The maternity and nursing wear brand came to prominence after its products were worn by the Princess of Wales, and other high-profile women including Halle Berry, Kate Hudson, Angelina Jolie, Katherine Jenkins and Kate Winslet.
After having opened the doors of its first shop in Kensington in 2002, the company made its debut on the London Stock Exchange last summer, with a market valuation of just over £150m.
Sharon Flood, chair of Seraphine, said the “firm has faced an extraordinary convergence of challenges since listing in 2021” including the cost of living crisis, as millions of Brits cut back on luxuries.
“Whilst the whole retail sector has been affected by these issues, Seraphine, a relatively smaller company new to the London Stock Exchange with a large reliance on e-commerce, has, we believe, been disproportionately challenged.
“Despite the huge efforts of our people and management, who have managed to improve gross product margin, achieve higher basket sizes and expand into several new markets, the business continues to operate in a very uncertain and challenging market. Whilst we are cautiously confident in our ability to restore profitable growth in the future, additional capital now would enable us to make investments to accelerate our growth strategy.
“Seeking this capital on-market would likely be highly dilutive, and the restoration of value would take time.
“The Seraphine board, therefore, believes that this transaction would remove the substantial costs associated with being listed and afford management the time and space to give their full attention to a return to profitable growth.
She added that the company also welcomes “further capital which has been committed by Mayfair, to accelerate growth and reinforce the Company’s balance sheet”.
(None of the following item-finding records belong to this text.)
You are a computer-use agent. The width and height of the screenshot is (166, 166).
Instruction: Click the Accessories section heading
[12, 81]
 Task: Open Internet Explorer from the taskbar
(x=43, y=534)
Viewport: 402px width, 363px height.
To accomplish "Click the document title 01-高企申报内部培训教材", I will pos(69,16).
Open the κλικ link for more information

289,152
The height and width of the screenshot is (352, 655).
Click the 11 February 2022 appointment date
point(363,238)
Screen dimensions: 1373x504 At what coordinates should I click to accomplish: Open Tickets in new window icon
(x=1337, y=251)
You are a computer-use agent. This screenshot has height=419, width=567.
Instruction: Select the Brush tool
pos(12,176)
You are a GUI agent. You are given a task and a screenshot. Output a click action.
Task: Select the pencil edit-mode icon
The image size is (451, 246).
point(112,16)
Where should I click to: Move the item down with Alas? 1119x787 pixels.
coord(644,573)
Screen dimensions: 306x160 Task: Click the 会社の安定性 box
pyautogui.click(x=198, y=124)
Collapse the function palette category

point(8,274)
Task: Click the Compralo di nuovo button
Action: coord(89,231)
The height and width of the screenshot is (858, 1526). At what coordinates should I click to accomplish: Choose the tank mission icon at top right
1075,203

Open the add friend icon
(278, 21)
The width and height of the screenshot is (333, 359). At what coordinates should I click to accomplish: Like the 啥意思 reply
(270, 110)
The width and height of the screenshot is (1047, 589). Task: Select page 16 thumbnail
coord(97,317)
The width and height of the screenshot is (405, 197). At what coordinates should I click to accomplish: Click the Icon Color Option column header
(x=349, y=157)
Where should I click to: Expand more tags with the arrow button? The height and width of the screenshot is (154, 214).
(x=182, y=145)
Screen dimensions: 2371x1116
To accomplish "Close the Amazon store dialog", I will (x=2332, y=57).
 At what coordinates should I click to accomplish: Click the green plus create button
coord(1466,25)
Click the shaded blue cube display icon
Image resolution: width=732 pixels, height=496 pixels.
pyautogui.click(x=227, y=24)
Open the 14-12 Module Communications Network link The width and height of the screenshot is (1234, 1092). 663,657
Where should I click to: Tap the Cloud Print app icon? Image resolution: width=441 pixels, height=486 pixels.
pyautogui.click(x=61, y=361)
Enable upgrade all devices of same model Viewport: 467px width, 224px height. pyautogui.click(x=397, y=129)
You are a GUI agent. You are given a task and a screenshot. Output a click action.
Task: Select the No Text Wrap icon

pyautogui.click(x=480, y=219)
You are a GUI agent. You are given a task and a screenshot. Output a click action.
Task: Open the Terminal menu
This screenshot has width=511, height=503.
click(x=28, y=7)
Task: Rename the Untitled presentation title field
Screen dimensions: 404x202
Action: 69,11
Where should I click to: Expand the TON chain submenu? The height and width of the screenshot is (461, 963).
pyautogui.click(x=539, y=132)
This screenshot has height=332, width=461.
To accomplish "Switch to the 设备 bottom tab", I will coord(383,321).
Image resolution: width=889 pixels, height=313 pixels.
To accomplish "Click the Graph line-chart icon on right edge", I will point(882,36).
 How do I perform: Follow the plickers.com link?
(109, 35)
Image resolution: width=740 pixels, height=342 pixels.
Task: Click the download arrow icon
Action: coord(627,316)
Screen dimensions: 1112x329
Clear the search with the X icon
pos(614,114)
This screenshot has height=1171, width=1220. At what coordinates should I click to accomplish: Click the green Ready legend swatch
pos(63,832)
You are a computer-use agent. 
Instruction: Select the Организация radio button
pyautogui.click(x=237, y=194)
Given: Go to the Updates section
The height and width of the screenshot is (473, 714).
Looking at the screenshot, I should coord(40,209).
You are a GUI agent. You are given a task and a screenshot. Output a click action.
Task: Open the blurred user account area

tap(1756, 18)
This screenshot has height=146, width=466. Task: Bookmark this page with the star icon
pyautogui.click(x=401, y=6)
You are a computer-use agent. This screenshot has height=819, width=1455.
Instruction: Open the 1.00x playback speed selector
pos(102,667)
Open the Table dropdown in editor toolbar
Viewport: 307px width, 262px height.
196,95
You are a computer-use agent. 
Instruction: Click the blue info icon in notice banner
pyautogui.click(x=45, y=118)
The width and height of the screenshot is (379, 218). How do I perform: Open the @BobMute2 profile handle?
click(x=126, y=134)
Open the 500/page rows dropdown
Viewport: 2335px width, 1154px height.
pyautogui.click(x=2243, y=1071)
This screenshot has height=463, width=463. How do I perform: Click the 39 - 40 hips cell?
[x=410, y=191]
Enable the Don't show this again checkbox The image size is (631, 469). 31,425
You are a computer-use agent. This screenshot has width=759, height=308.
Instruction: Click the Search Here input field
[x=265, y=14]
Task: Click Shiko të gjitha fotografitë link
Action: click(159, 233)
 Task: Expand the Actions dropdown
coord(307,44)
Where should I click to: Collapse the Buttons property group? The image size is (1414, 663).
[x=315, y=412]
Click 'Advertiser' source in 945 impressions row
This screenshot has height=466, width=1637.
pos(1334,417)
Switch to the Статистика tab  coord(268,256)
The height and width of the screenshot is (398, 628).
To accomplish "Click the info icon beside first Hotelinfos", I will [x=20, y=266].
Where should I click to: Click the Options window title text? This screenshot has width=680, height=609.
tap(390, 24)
“The Seraphine Independent Directors believe the offer from Mayfair, which follows a period of intensive negotiation and which represents a premium of approximately 200 per cent. to the current share price is a fair and reasonable offer that we recommend to our shareholders.”
Bertie Aykroyd, partner of MEP said: “As a major shareholder in the Company, Mayfair remains supportive of management and their strategy. However, Mayfair believes that the Company’s share price is negatively impacting Seraphine’s ability to deliver on its strategy and attract and retain talent. We believe that it would be beneficial for Seraphine, its employees, and its other stakeholders to continue its growth and development as a private company. “
“This would allow Seraphine to operate without the material level of costs of maintaining a public listing, supporting the Company during this period of macro-instability. As part of this transaction, we are also providing additional capital that will strengthen Seraphine’s balance sheet and support our intention to safeguard the business.
“Anticipating that current pressures on the Company and market are to persist for the near-term, our objective is also to provide liquidity to certain shareholders to realise their investment for cash at a significant premium to the current market value.”